It was Christmas Eve, and they weren’t home with their families. They were working, always working, completely gowned up — and worn down.

They were frightened by what people were doing, or not doing, during the coronaviru­s pandemic that has already killed more than 320,000 nationwide and shows no signs of slowing down.

They were even more terrified of what is next.

“Every day, I look into the eyes of someone who is struggling to breathe,” said nurse Jenny Carrillo, her voice breaking.

A charge nurse at Providence Holy Cross Medical Center in Los Angeles’ San Fernando Valley, Carrillo is haunted by the daily counts of COVID-19 patients. Dark shadows circle her eyes.

By Tuesday evening, the hospital had 147 coronaviru­s patients, a record for Holy Cross, but a tiny fraction of the 2 million cases recorded in California since the pandemic began.
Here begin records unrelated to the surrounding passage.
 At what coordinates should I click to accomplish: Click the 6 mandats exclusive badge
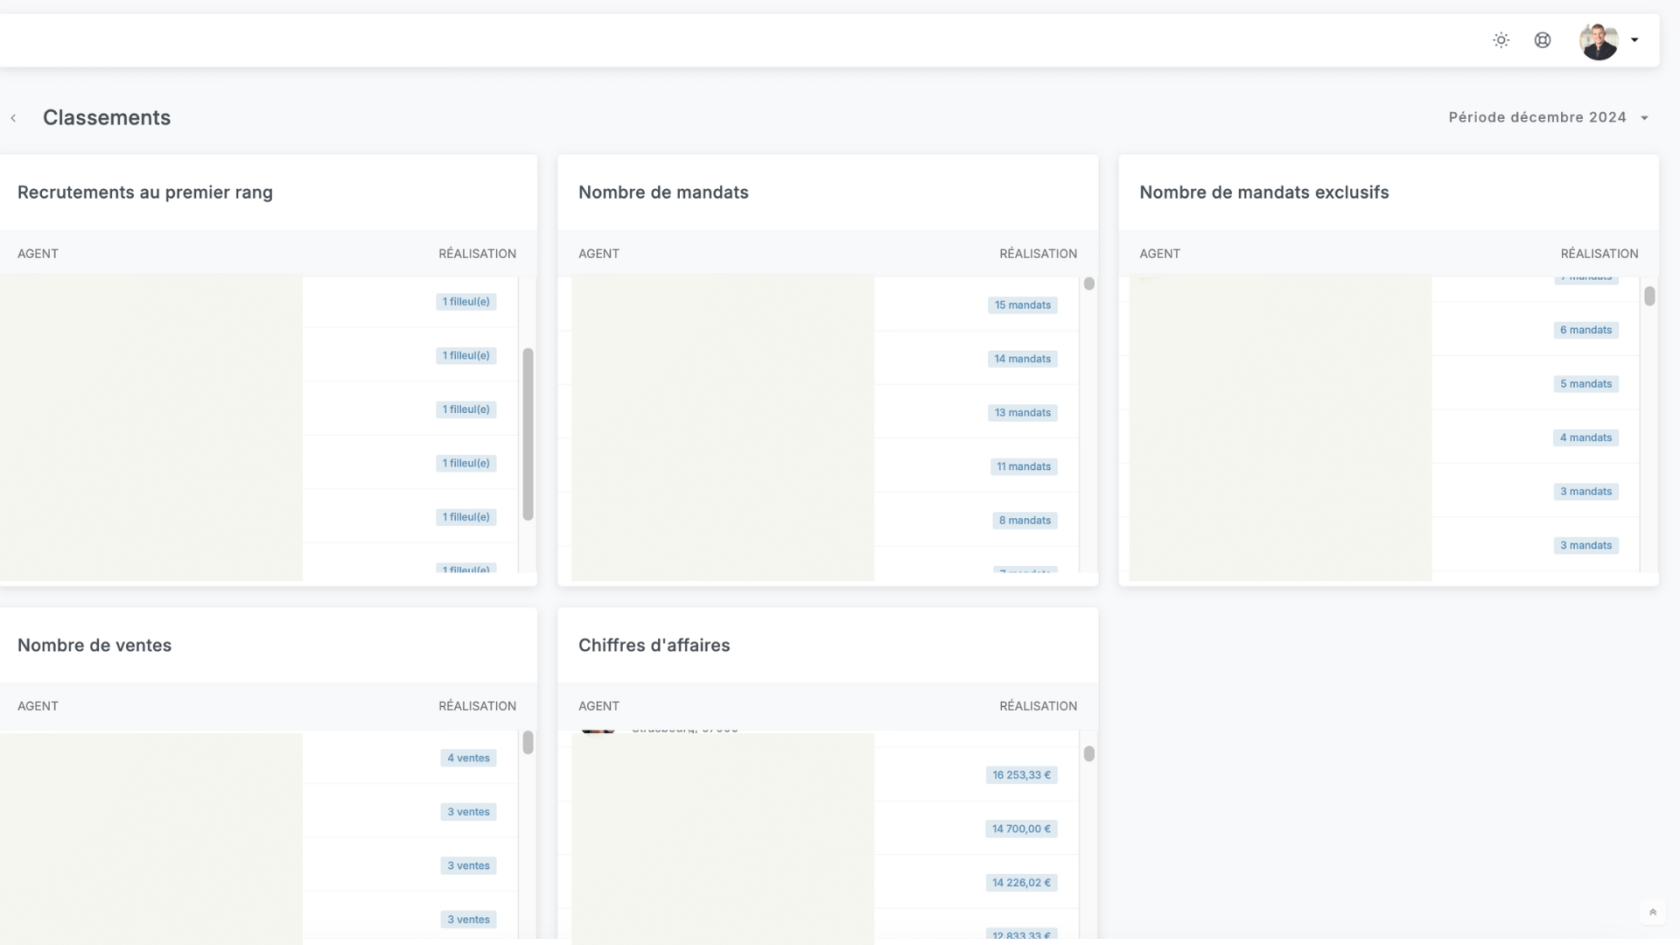(1586, 330)
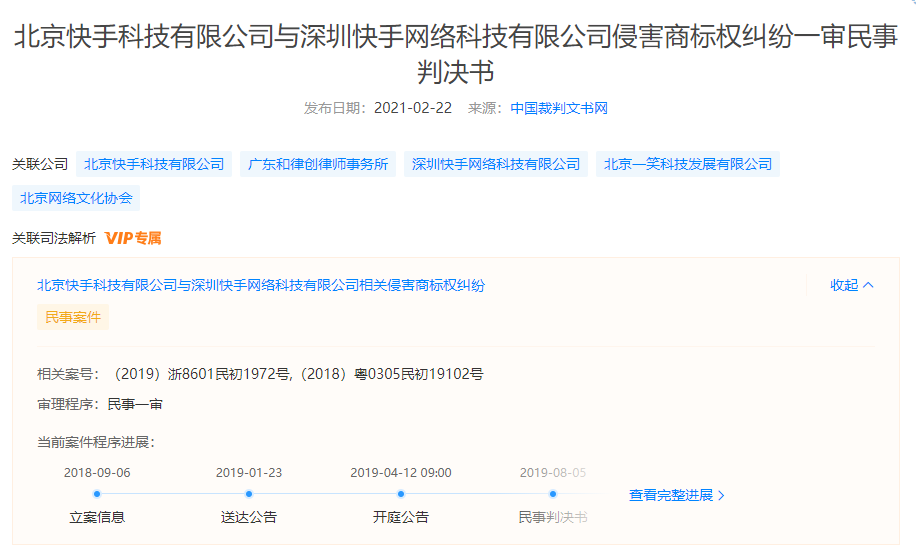916x548 pixels.
Task: Click the case number (2019)浙8601民初1972号
Action: click(x=200, y=374)
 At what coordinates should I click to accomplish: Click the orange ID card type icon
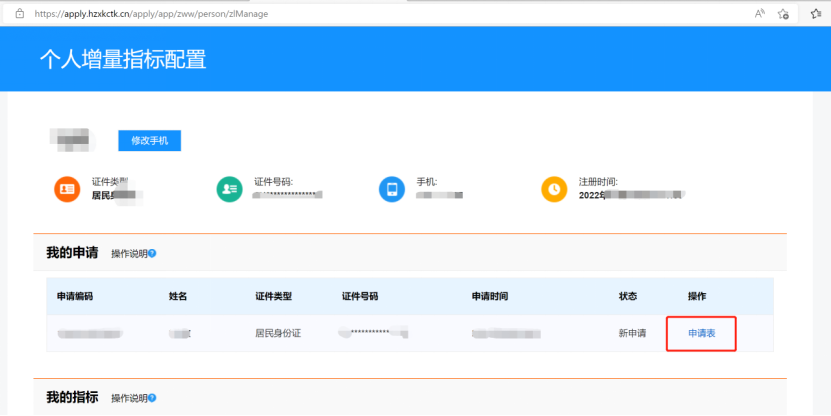pyautogui.click(x=67, y=188)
Close to 19,000 people were hospitaliz­ed in the state Wednesday, and models project the number could top 100,000 in a month, unimaginab­le for medical systems that are already running out of room. More than 23,000 people with COVID-19 have died in California, and the number is only expected to climb.

Dr. Jim Keany, associate director of Mission Hospital’s emergency department in Southern California’s Orange County, wonders how much more they can handle.

“Are we going to have the resources to take care of our community?” he asked.

The first COVID-19 case in California was confirmed Jan. 25. It took 292 days to get to 1 million infections on Nov. 11.

Just 44 days later, the number hit 2 million.

On Tuesday, Holy Cross had 147 coronaviru­s patients across its 377 beds, more than double the record seen at the hospital in the first wave of the pandemic earlier this year.

“If you had told us in April that we’d have 147 patients?” said Elizabeth Chow, Holy Cross’ executive director of critical care and a nurse leader. “Never in my wildest dreams.”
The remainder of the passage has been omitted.